• Your assignment: Go line by line through the data below, counting each one that has "Viewport", and give the final count only.

• Data for review:
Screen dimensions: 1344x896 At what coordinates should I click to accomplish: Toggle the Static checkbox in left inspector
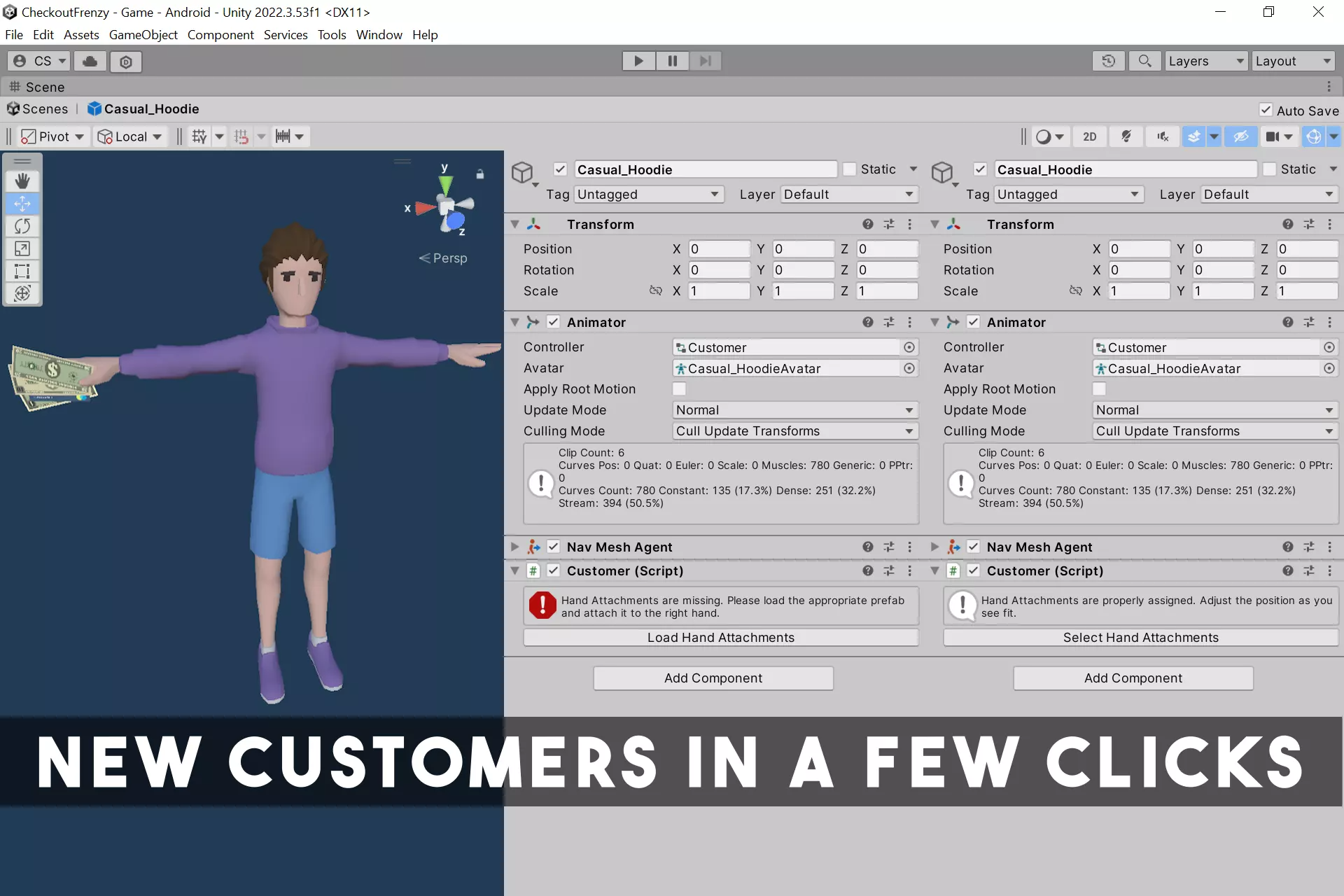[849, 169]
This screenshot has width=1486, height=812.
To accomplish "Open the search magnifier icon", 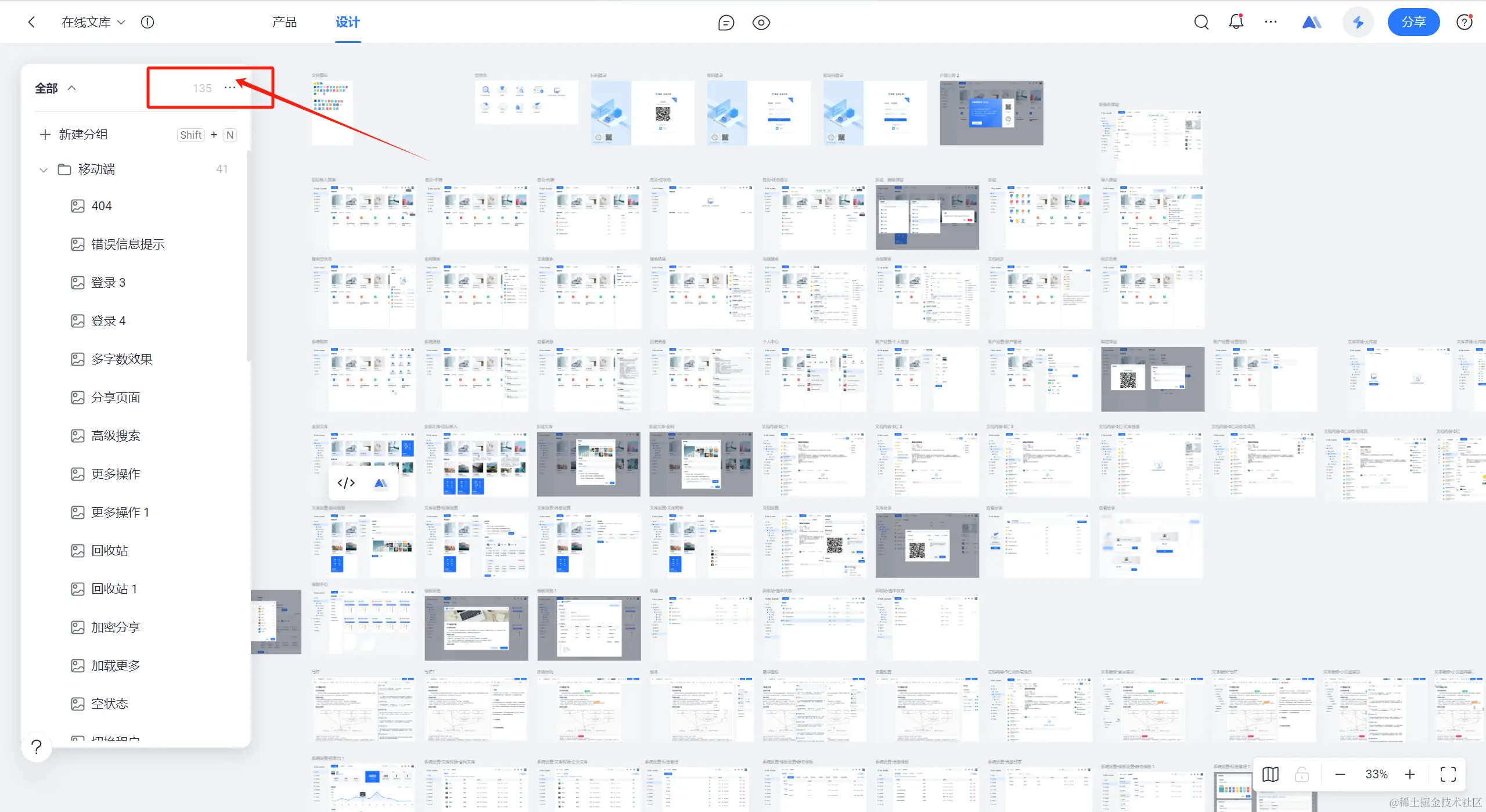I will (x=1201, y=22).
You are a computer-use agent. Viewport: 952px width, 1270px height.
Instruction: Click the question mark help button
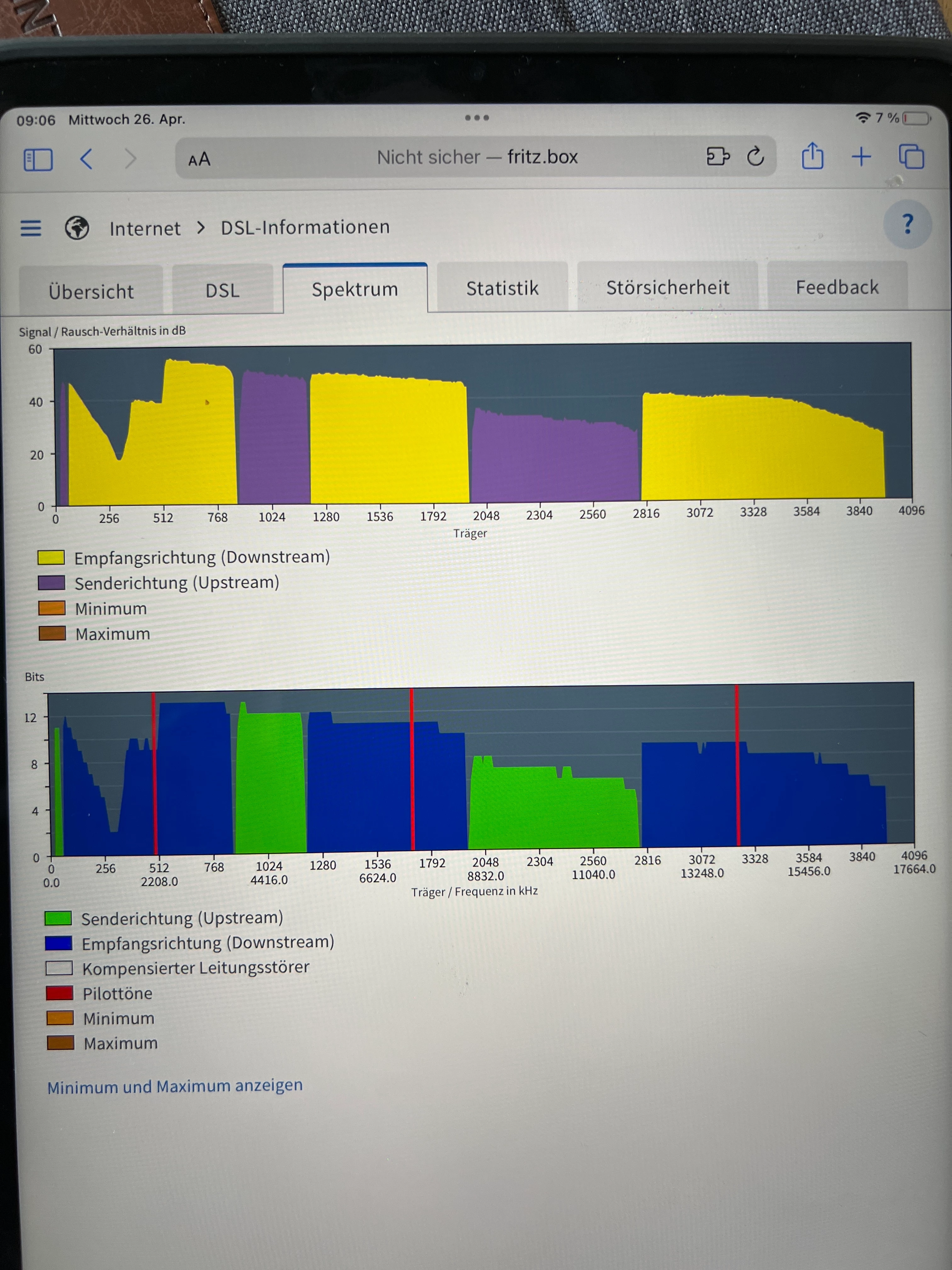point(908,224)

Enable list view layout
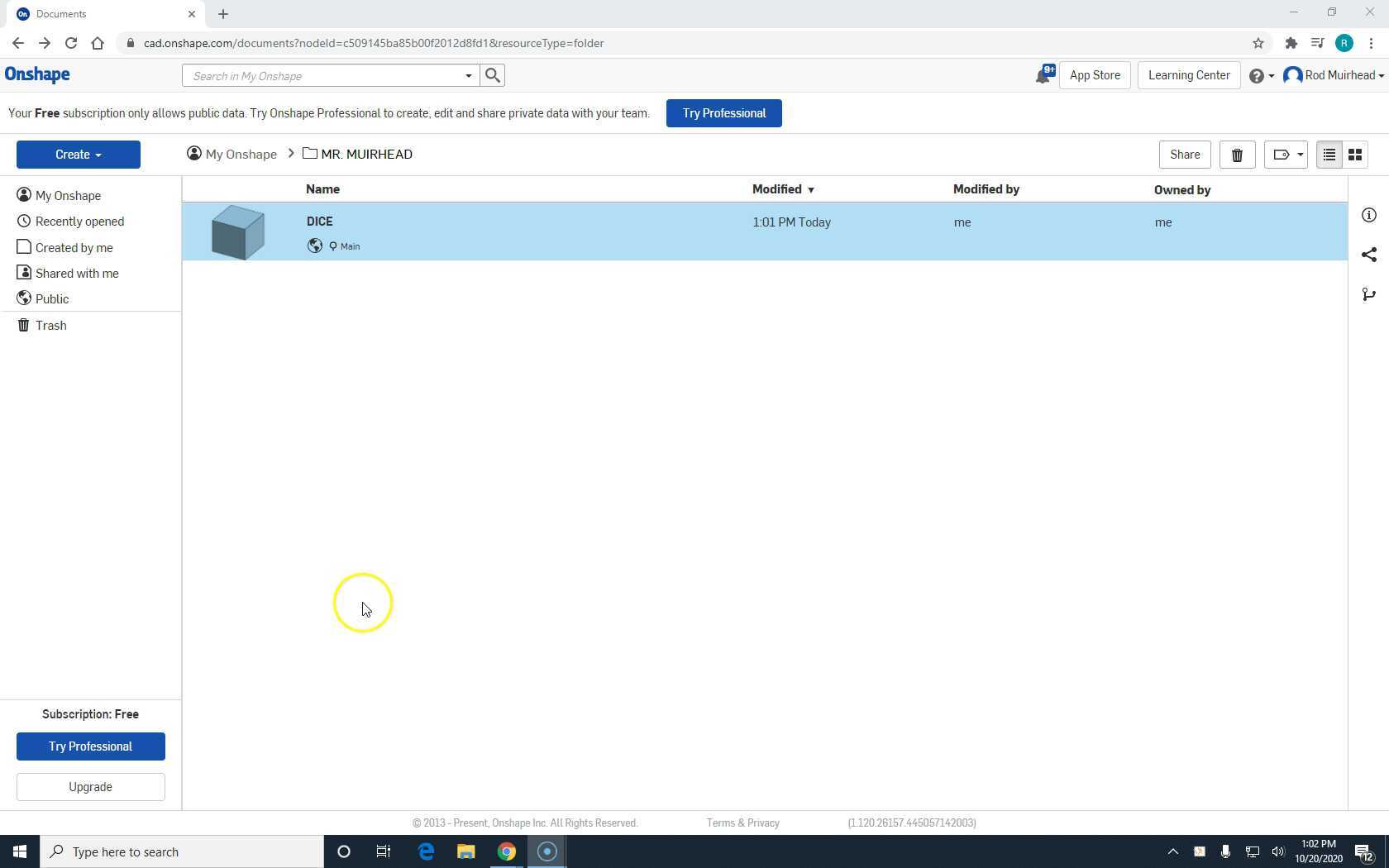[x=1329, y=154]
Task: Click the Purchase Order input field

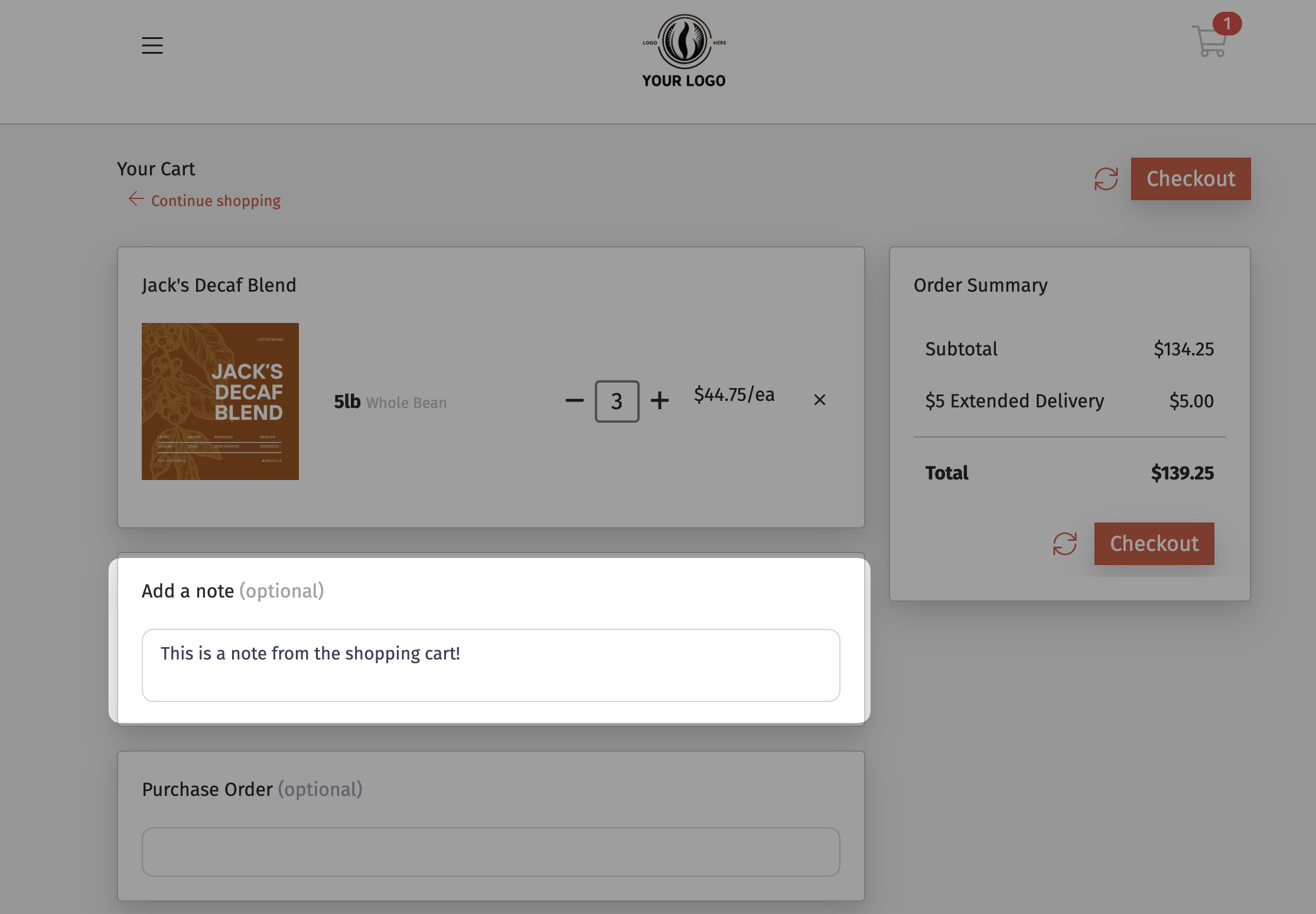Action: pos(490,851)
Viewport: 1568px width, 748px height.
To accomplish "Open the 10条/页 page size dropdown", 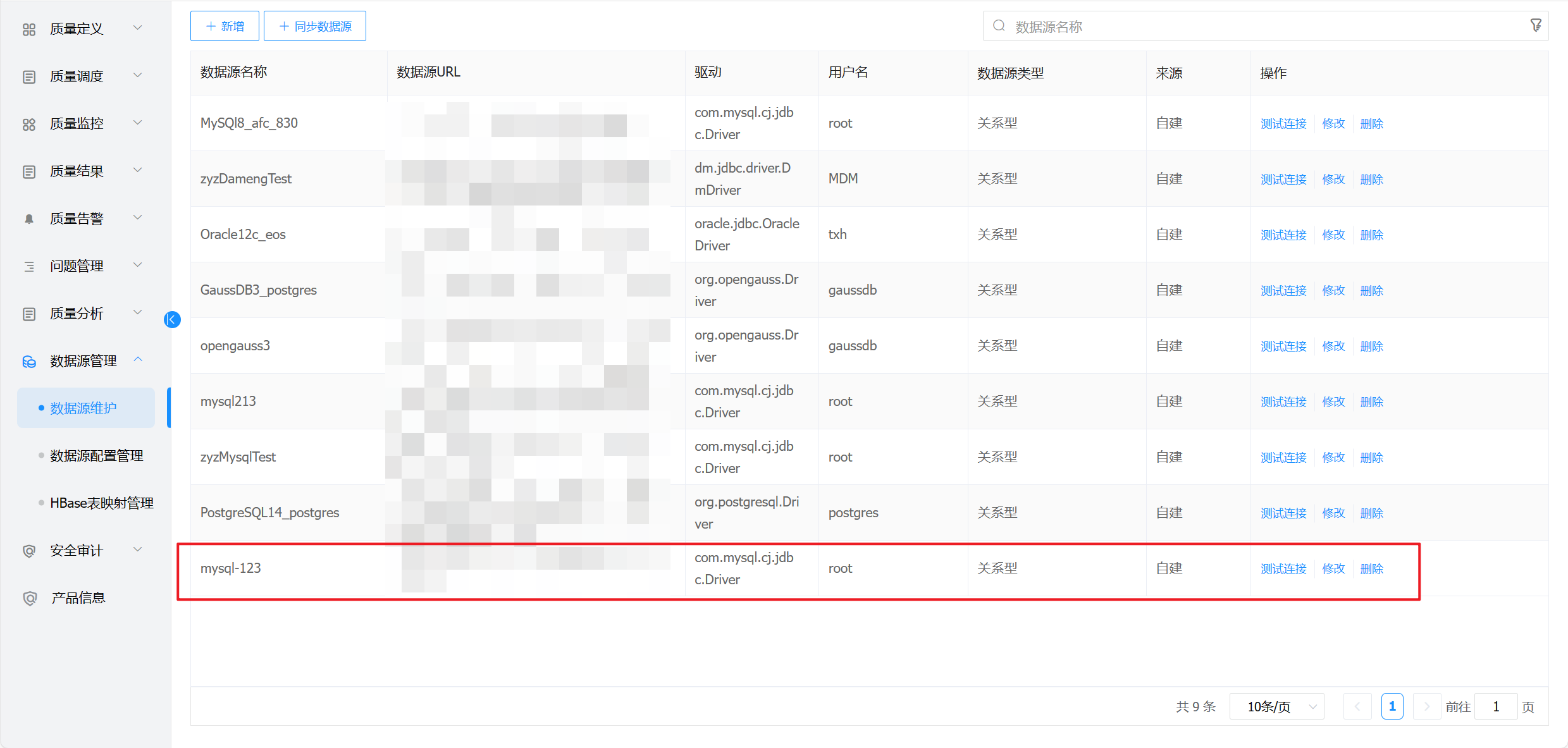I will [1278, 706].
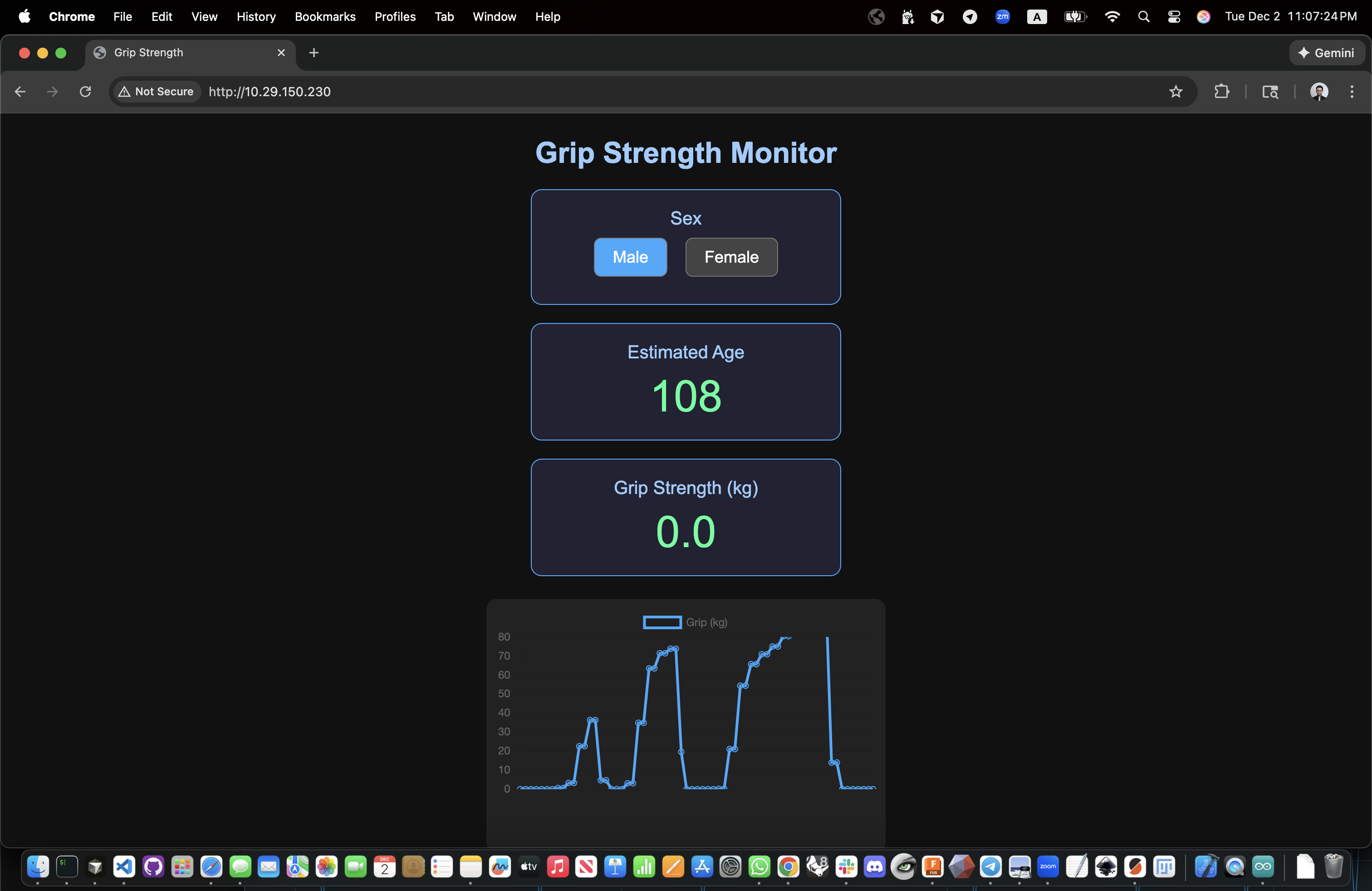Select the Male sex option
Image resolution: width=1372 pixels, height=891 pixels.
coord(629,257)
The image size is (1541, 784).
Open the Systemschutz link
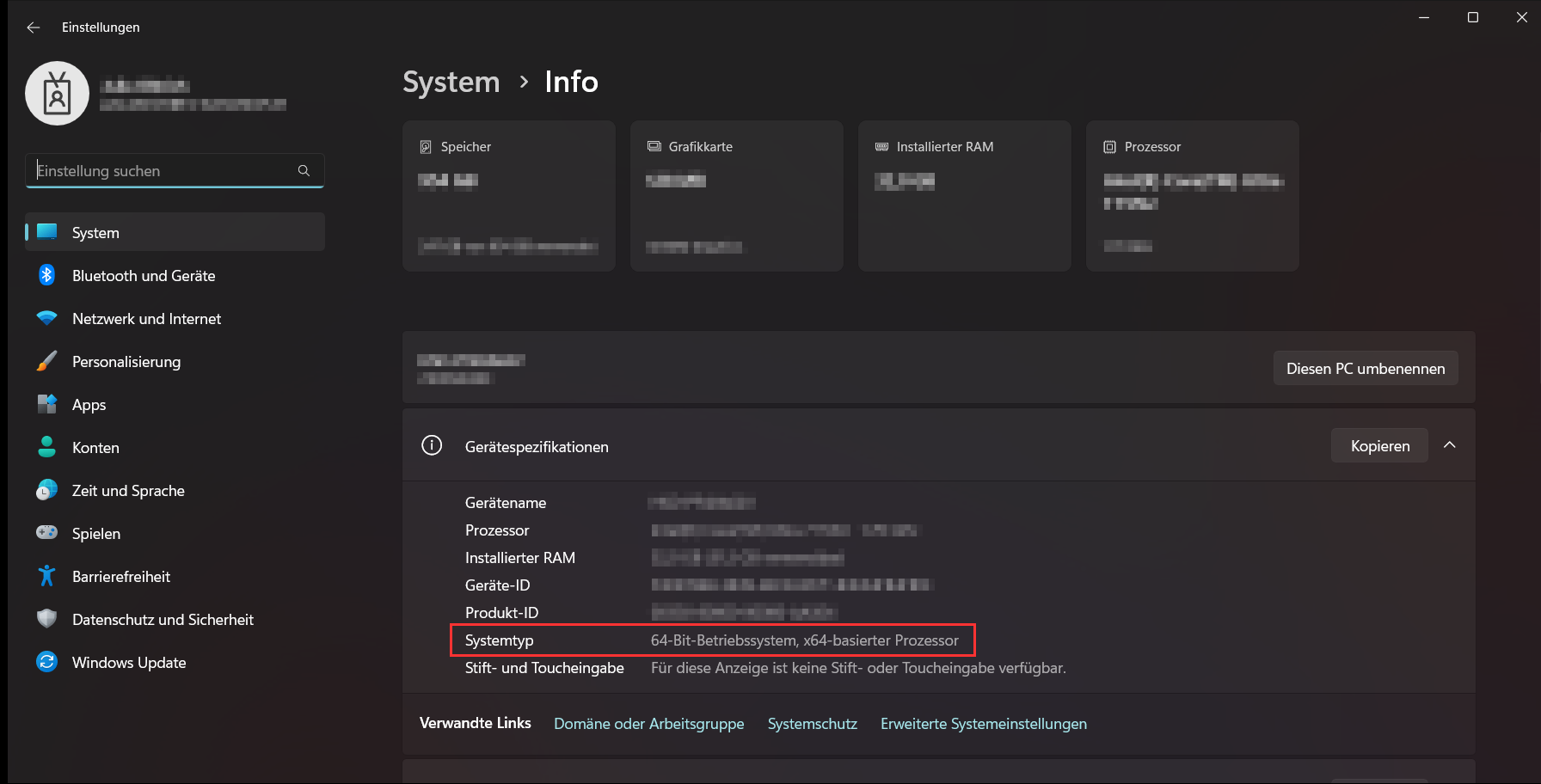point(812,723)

• Written answer: 2